> Extracted data:
#####
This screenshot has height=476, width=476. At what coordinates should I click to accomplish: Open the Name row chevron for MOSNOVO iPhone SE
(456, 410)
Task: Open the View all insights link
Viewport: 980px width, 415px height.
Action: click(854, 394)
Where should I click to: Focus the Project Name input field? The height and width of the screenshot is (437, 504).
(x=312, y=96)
#####
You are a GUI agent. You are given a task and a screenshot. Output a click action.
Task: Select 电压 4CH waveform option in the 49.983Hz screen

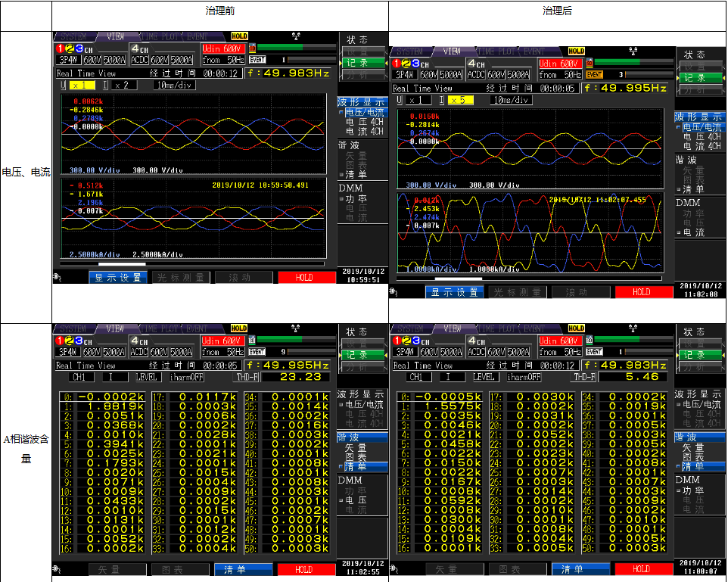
#####
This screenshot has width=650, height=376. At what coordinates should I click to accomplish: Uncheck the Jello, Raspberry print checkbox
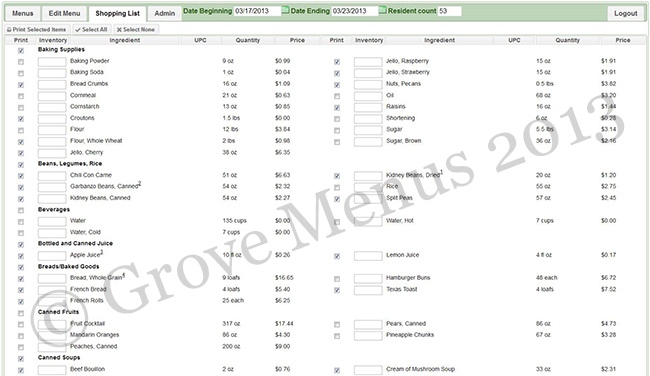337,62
#####
> Exercise prompt:
In the data above, find the line that contains "You are a GUI" and the line that contains "Task: Select 电压". Repeat exactly those lines and every line between them, and only those.

> Result of this exercise:
You are a GUI agent. You are given a task and a screenshot. Output a click action.
Task: Select 电压 4CH waveform option in the 49.983Hz screen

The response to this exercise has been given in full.